Investigado no inquérito que apura as denúncias de interferência política na Polícia Federal (PF) feitas pelo ex-ministro da Justiça Sergio Moro, o presidente Jair Bolsonaro resolveu ontem fazer uma visita sem agendamento prévio à Procuradoria-Geral da República (PGR), cujo titular, Augusto Aras, é o responsável pela investigação que tem o presidente como alvo. Em nota divulgada após a visita a Aras, Bolsonaro classificou as acusações de “levianas”e disse que, “por questão de Justiça, acredito no arquivamento natural do inquérito”.

O presidente compareceu à posse do novo procurador federal dos direitos do cidadão, Carlos Alberto Vilhena. Bolsonaro participava da cerimônia por videoconferência, diretamente do Palácio do Planalto, até que, no final do evento, fez um breve discurso e disse:

—Se me permite a ousadia, se me convidar, eu vou agora aí apertar a mão do nosso novo integrante desse colegiado maravilhoso —disse, aos risos, acrescentando que gostaria de “apertar a mão” de Vilhena.

Presente à cerimônia, Aras respondeu:

—Estaremos esperando Vossa Excelência com a alegria de sempre.

Bolsonaro, então, anunciou que iria: —Estou indo agora. Minutos depois, o presidente saiu do Planalto em direção à sede da PGR, que fica a cerca de três quilômetros. Lá, cumprimentou alguns dos presentes e tirou fotos.

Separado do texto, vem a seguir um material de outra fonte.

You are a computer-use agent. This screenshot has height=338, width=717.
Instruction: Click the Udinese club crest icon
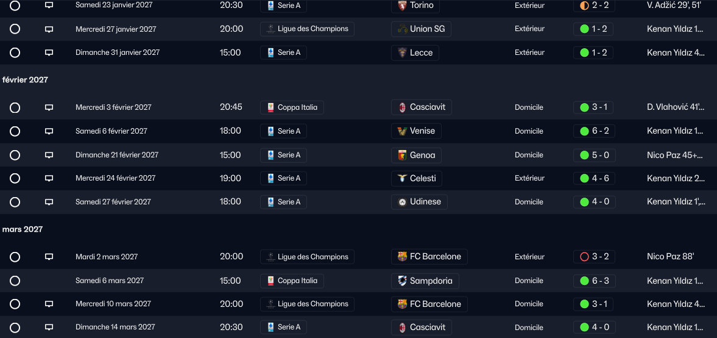pyautogui.click(x=402, y=202)
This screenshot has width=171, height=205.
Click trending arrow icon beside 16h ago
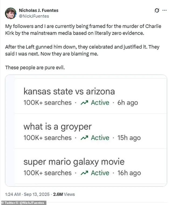(x=85, y=173)
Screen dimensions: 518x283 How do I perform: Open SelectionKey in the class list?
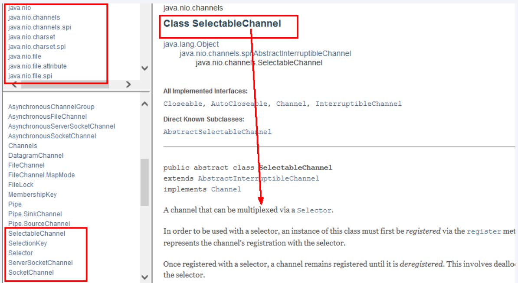click(27, 243)
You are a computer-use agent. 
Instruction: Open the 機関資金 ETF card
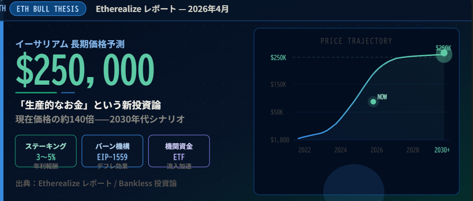pyautogui.click(x=179, y=151)
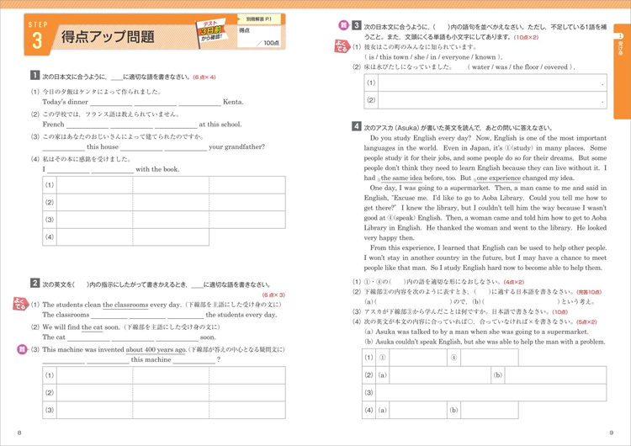Select the orange side tab on right edge
This screenshot has height=446, width=631.
622,72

Cerca de 20 minutos depois, já havia retornado ao Planalto.

Conforme o GLOBO mostrou ontem, procuradores da equipe da PGR que estão atuando nas investigações das denúncias de Moro avaliam que as provas obtidas até o momento são suficientes para caracterizar que Bolsonaro cometeu o crime de advocacia administrativa em sua pressão para trocar postos-chave da Polícia Federal.

O crime de advocacia administrativa está previsto no artigo 321 do Código Penal e é descrito da seguinte forma: “Patrocinar, direta ou indiretamente, interesse privado perante a administração pública, valendo-se da qualidade de funcionário”.

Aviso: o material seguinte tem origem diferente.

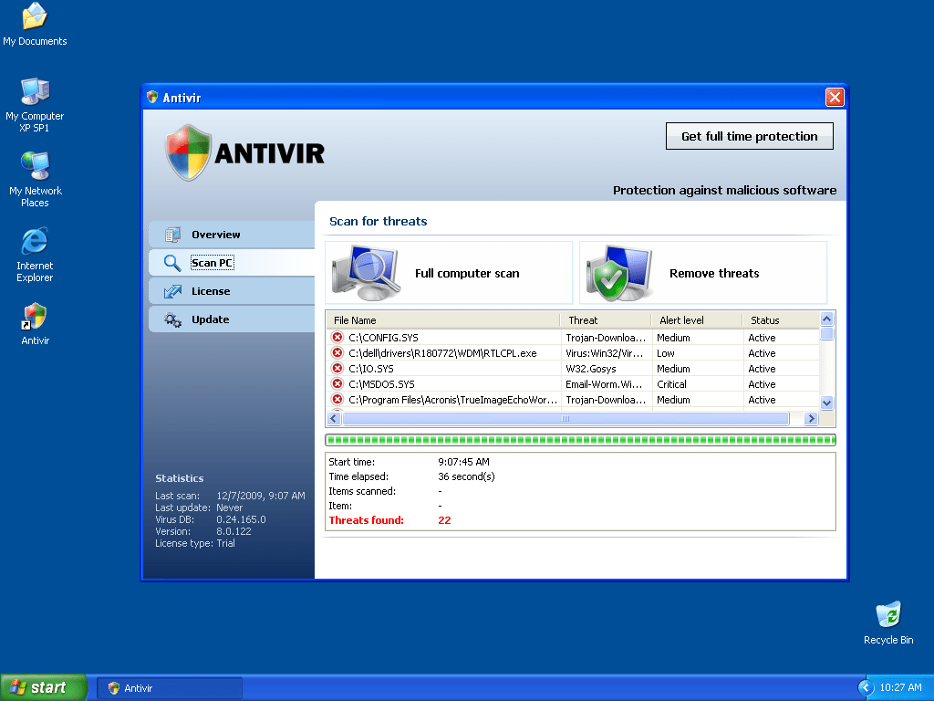Click the scan progress bar
This screenshot has width=934, height=701.
pyautogui.click(x=580, y=440)
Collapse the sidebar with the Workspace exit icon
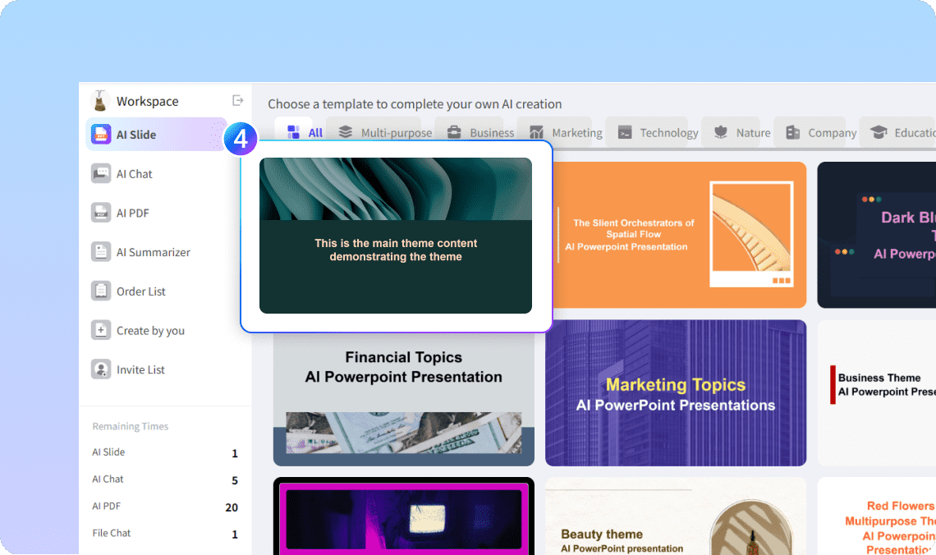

A análise dos procuradores é que, após ter acesso ao vídeo da reunião do conselho de ministros no último dia 22 de abril, ficou claro que Bolsonaro pressionou Moro para fazer mudanças em cargos na PF motivado por interesses pessoais.

Essa análise será transmitida a Aras, a quem cabe decidir, ao final do inquérito, se oferece denúncia contra o presidente ou se pede o arquivamento.

O procurador-geral tem sofrido críticas por uma atuação supostamente alinhada ao presidente da República. Em seu discurso na posse do novo procurador federal dos direitos do cidadão, Aras defendeu a independência entre os Poderes, mas com “harmonia”, para que não haja “caos”:

—A República Federativa do Brasil é constituída em Estado democrático de direito. Como entes autônomos, com independência. Mas, acima de tudo, com harmonia para que a independência não se transforme no caos. Porque é a harmonia que mantém o tecido social forte, unido em torno dos valores supremos da nação.